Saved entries
Start of Block

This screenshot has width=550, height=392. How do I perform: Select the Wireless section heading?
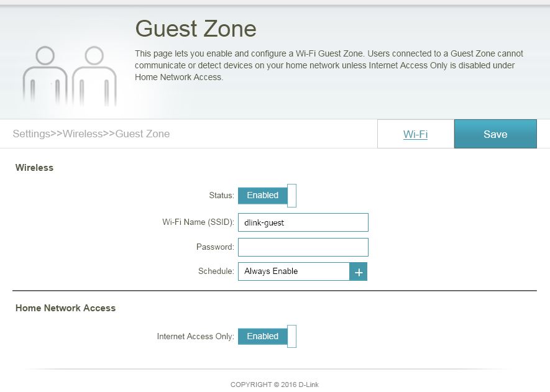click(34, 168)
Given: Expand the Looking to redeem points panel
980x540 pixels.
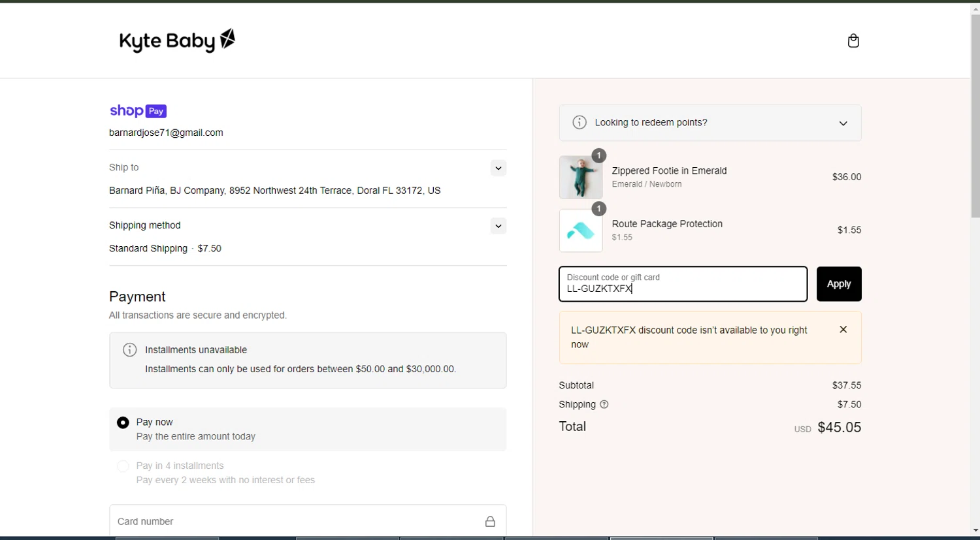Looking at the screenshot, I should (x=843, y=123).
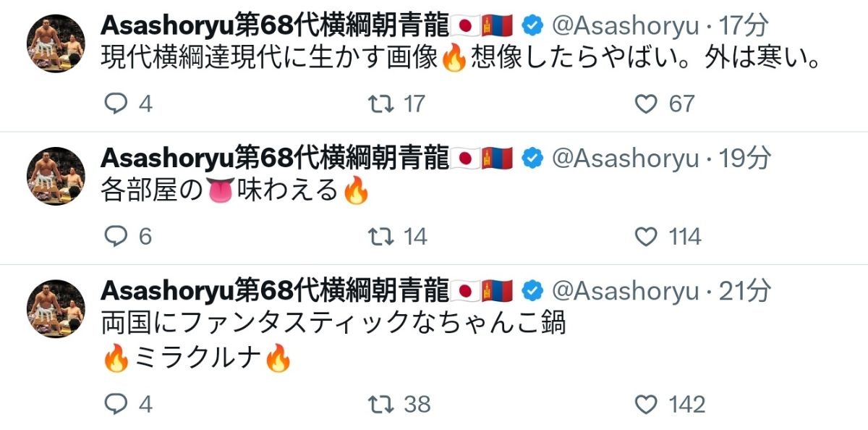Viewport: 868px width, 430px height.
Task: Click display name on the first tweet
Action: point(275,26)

End of Block
Start of Block

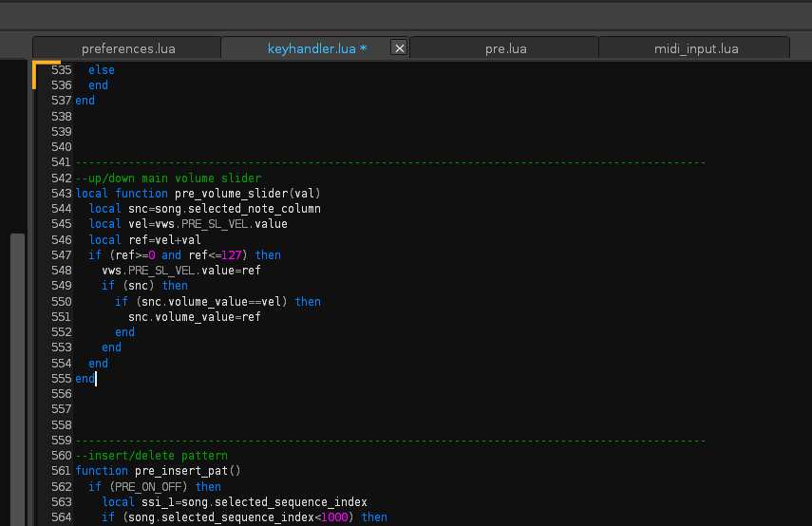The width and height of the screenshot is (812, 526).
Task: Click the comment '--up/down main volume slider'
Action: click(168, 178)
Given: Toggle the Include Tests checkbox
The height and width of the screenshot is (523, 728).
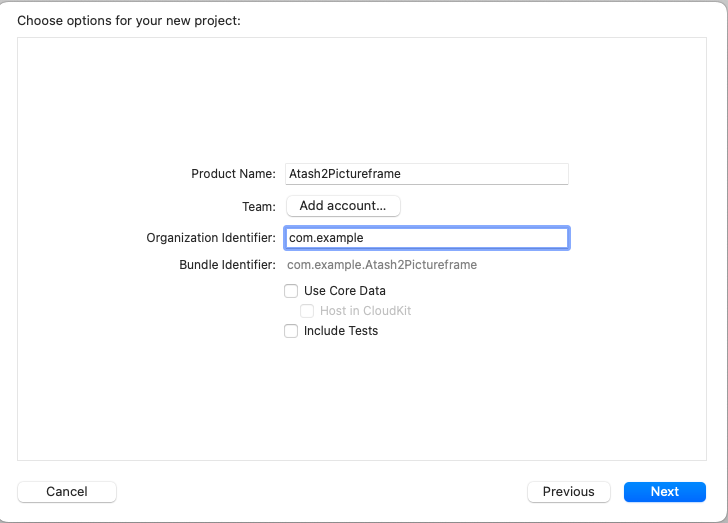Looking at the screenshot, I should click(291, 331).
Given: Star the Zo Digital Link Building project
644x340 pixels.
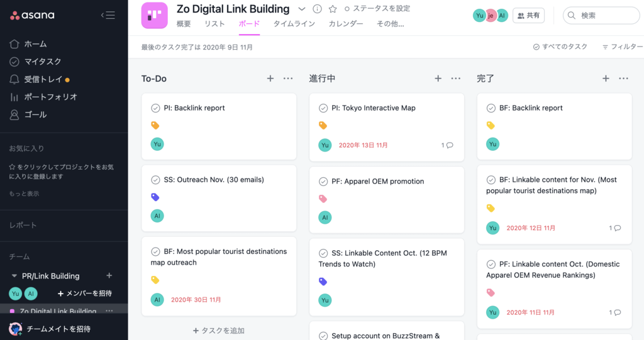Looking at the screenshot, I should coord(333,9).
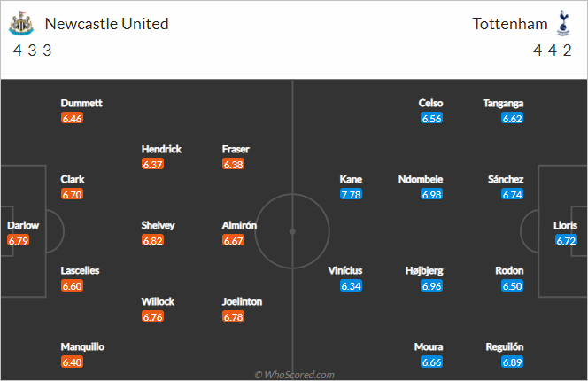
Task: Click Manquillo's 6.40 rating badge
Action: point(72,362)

End of Block
Start of Block

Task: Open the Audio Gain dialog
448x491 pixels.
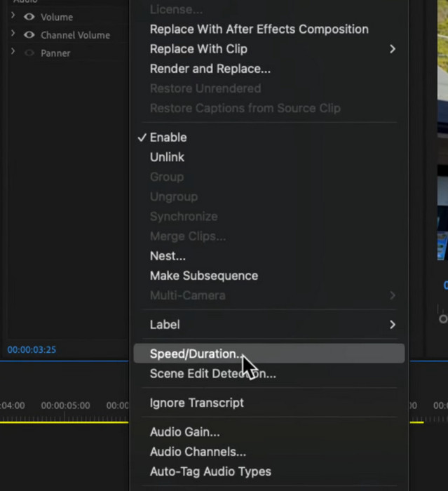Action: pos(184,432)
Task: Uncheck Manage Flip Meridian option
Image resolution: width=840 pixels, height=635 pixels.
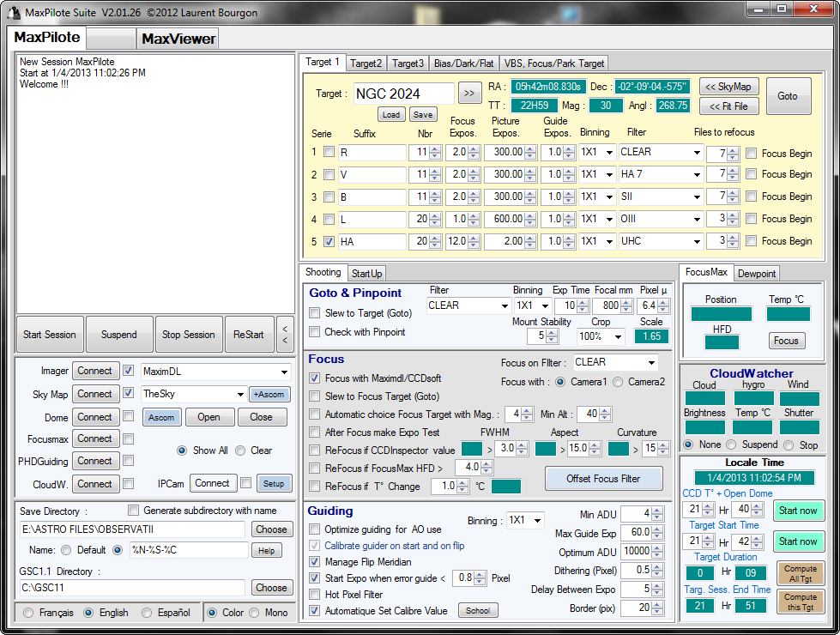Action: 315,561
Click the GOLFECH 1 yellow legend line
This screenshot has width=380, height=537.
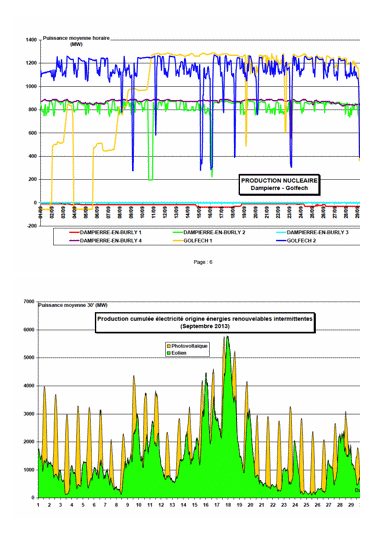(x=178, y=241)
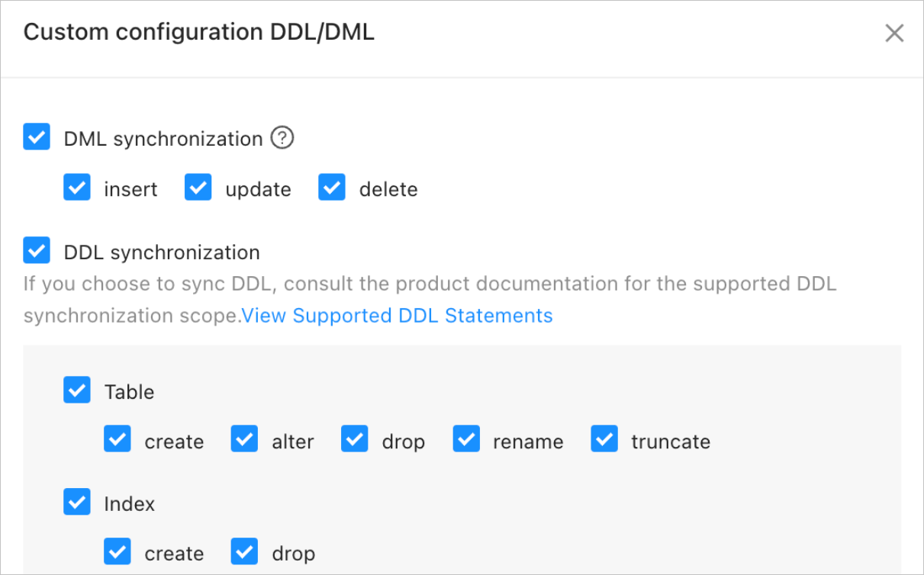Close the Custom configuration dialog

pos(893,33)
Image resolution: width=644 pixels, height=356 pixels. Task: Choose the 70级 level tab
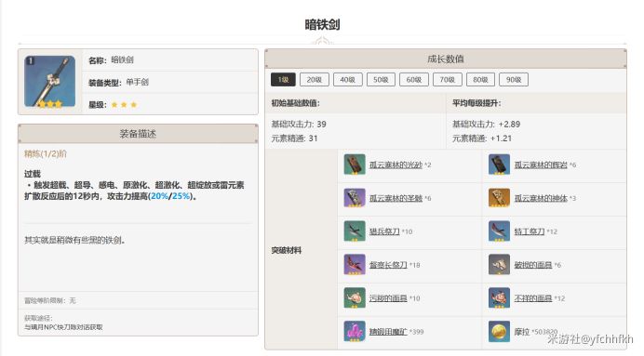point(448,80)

End of Block

### WHAT YOU SHOULD DO:
Reproduce, exactly and only, the lines of the records above starting at the line with "This screenshot has width=550, height=392." and ending at the line with "Given: Expand the", both included. Leave every picture out.

### ANSWER FOR THE TASK:
This screenshot has width=550, height=392. How do I perform: Select the Wireless section heading?
click(34, 168)
Given: Expand the Looking to redeem points panel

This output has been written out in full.